Herein, we evaluated the role of TP53 gene Pro72Arg (rs1042522) polymorphism in BC among familial and non-familial Egyptian patients, where, we have found that the prevalence of TP53 rs1042522 heterogenous genotypes carrying the high-risk allele [Pro/Arg (CG) and Arg/Arg (GG)] were significantly higher in BC patients in comparison with healthy volunteers and were also associated with BC susceptibility which goes in accordance with study among Iranian population who were found to have this heterogenous population among BC patients and control with 75.55% and 62%, respectively. Other studies as well have supported the evidence for the Pro72Arg (rs1042522) polymorphism to be of significant risk for lung and breast cancer among different populations [45, 46] which goes in accordance with our results, where we have found that Pro72Arg (rs1042522) polymorphism was more prevalent in BC patients than healthy women.

Yet, our results contradicts with a study by Al Qasem et al., in Saudi Arabia who reported that this heterogenous genotypes was found higher among the healthy women more than those with BC (60.19% and 25% respectively) [47]. Moreover, our results contradict with the meta-analysis reported by GonÇalves et al., as well as Habyarimana et al., who suggested that the TP53 gene Pro72Arg polymorphism among Rwandese population could not be assessed as a risk factor for BC. Since Pro/Arg (CG) and Arg/Arg (GG) heterogenous genotype predominated in both; healthy and BC patients with no significant association [24, 45].

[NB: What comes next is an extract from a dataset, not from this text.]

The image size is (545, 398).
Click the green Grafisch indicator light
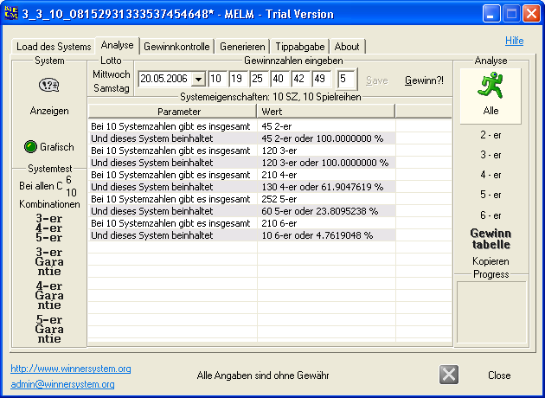(30, 147)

Additionally, our results did not show significant difference among the familial and non-familial BC patients nor with clinical and pathological data which goes in accordance with Habyarimana et al., [24] and contradicts with study by Tommiska et al., in Finland where they have found that BC patients with TP53 gene Pro72Arg (rs1042522) polymorphism were characterize with grade I tumors [48].

In conclusion, this is the first report designed among the Egyptian BC population which assessed the risk of TP53 gene Pro72Arg polymorphism among familial and non-familial BC patients. Our preliminary results suggest that there is no association between TP53 gene Pro72Arg (rs1042522) and breast cancer and thereof this polymorphism cannot be considered as a risk factor for the predisposition of BC in Egypt. However, further studies to investigate other genetic mutations affecting the activity of TP53 in Egyptian BC patients using larger sample size are needed in order to investigate its association with disease development.